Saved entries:
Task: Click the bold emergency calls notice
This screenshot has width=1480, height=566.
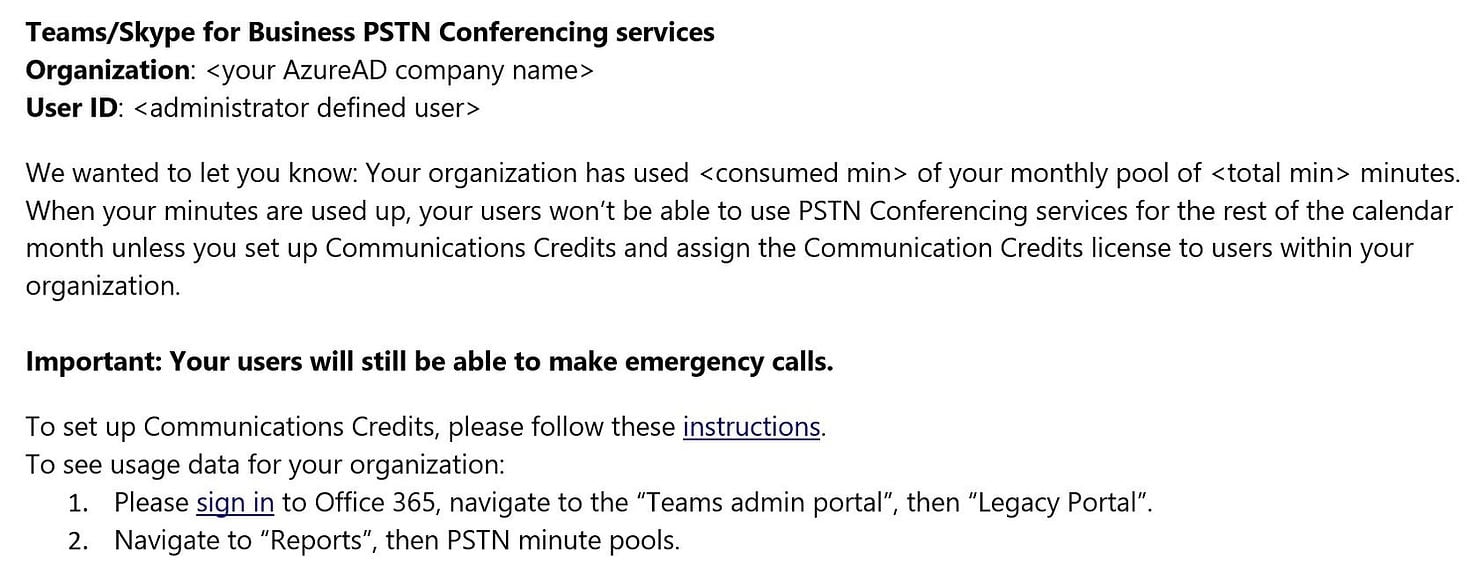Action: (429, 362)
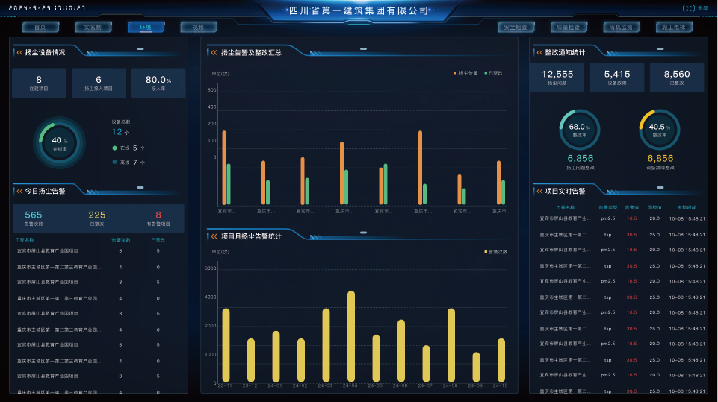Select the 40% circular gauge on the left
Image resolution: width=718 pixels, height=402 pixels.
pyautogui.click(x=57, y=140)
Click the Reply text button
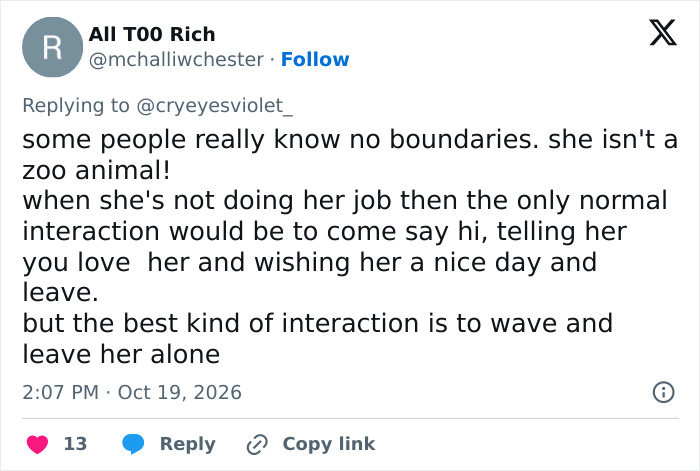The image size is (700, 471). pyautogui.click(x=188, y=444)
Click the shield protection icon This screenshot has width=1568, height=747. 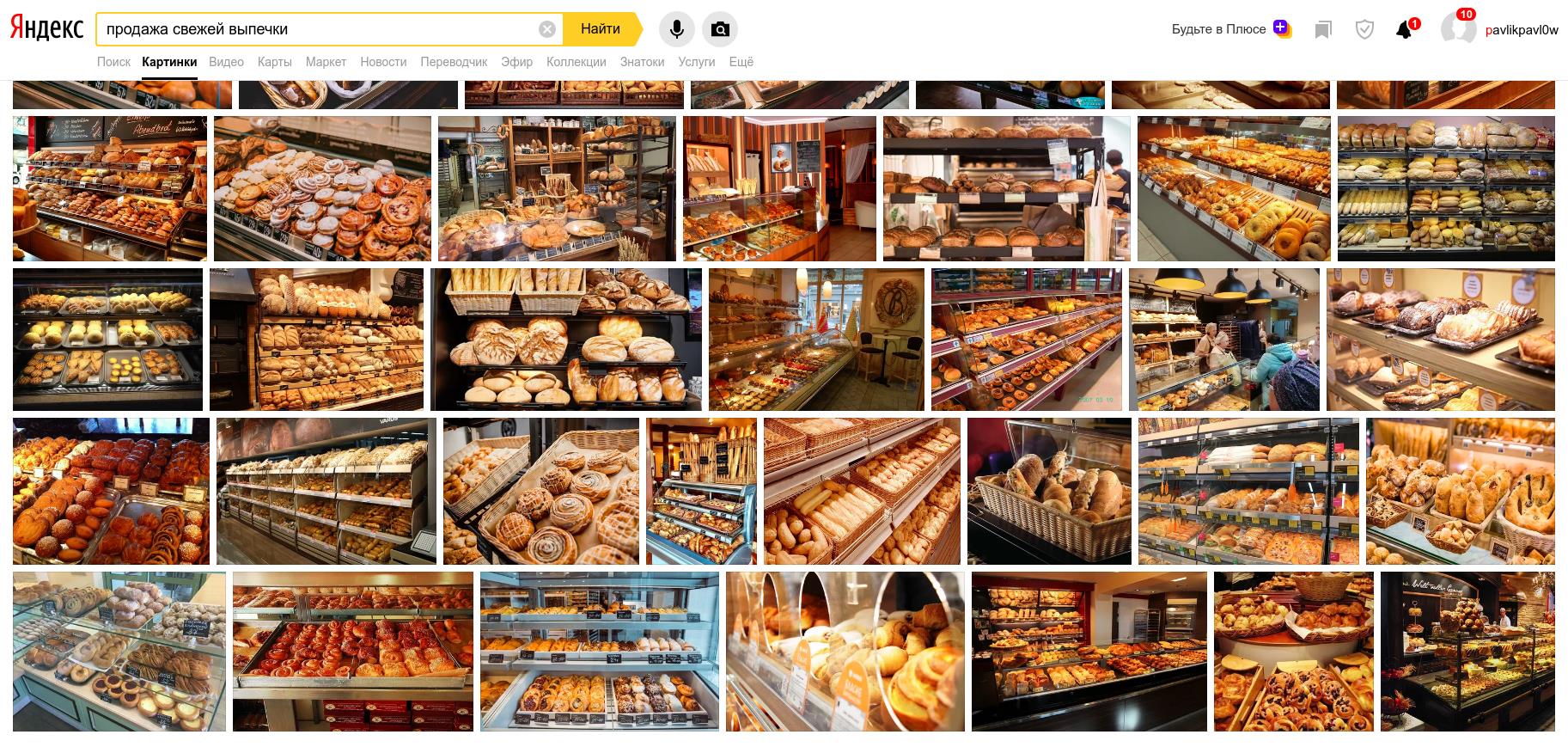(1364, 30)
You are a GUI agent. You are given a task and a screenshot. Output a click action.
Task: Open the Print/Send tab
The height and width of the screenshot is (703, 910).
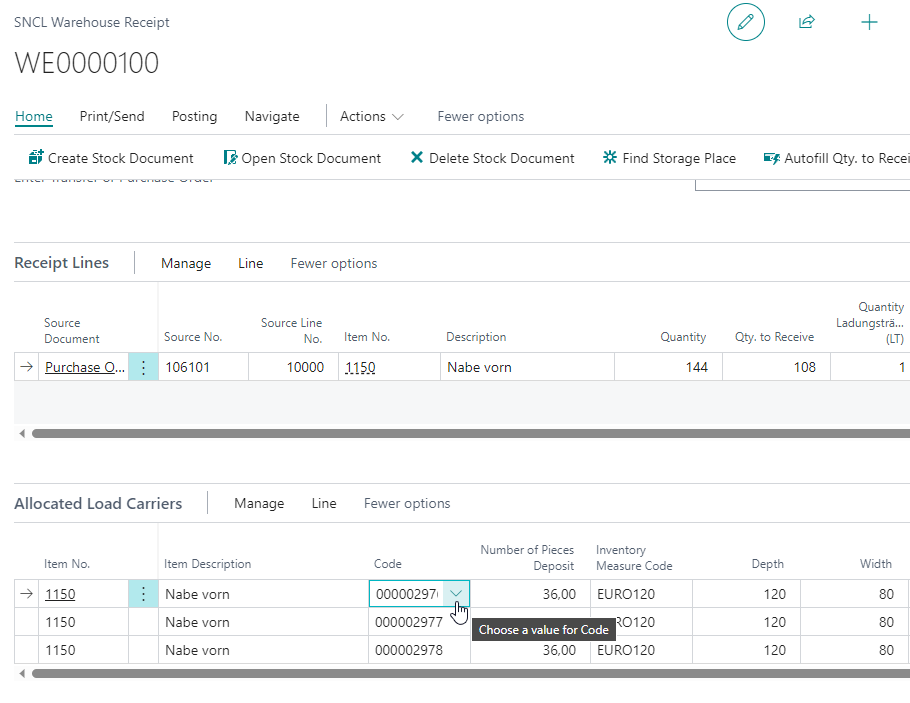(x=112, y=116)
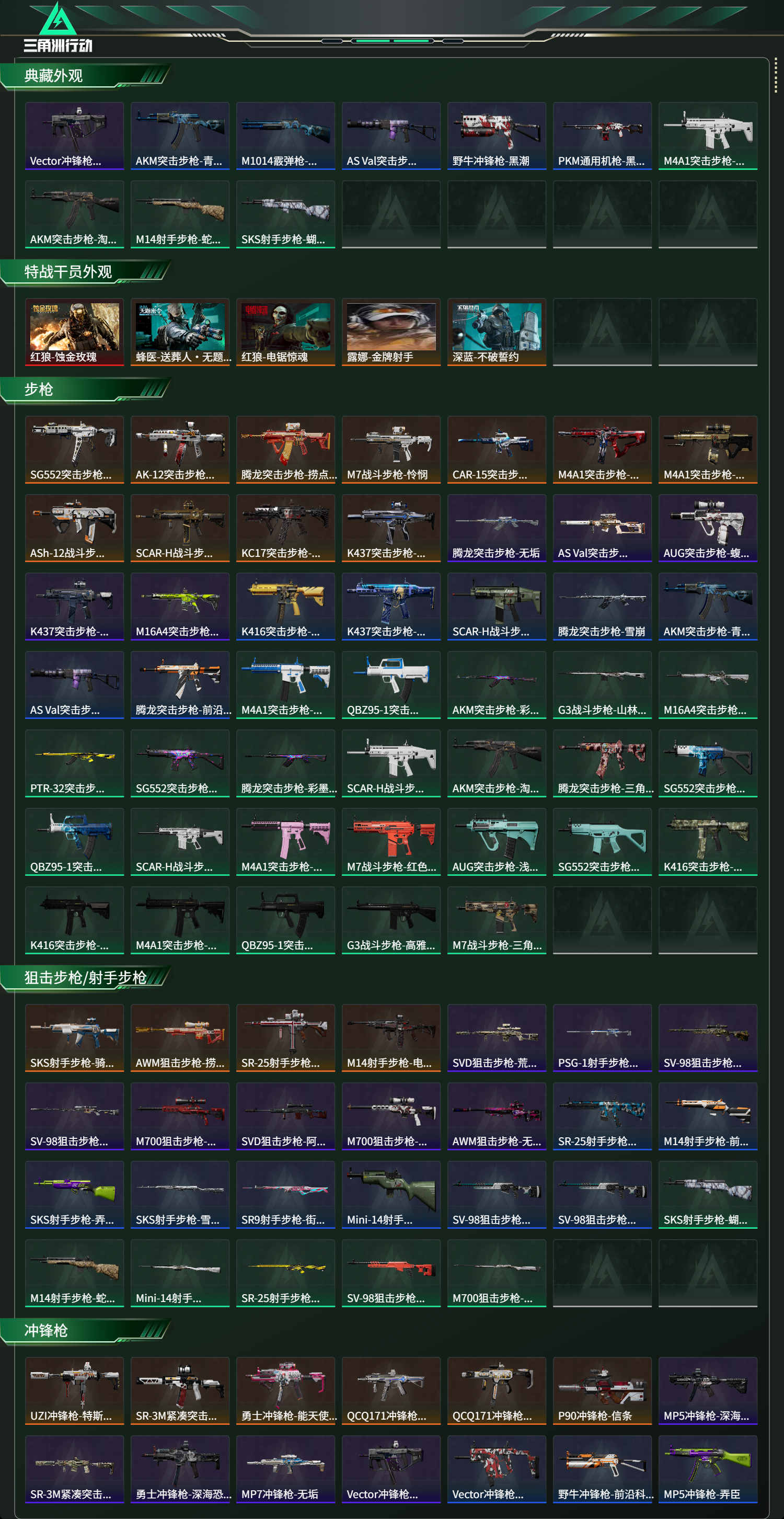Select the 腾龙突击步枪-雪崩 skin
784x1519 pixels.
[x=602, y=606]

Exercise requirements » Transcribe exactly the lines running from the line with "You are a GUI" to the last line of the entries. Pictures stay out of the copy.

Response area »
You are a GUI agent. You are given a task and a screenshot. Output a click action.
Task: Open the Print/Send tab
The height and width of the screenshot is (703, 910).
(x=112, y=116)
Select the 腾龙突击步枪-雪崩 skin
784x1519 pixels.
[x=602, y=606]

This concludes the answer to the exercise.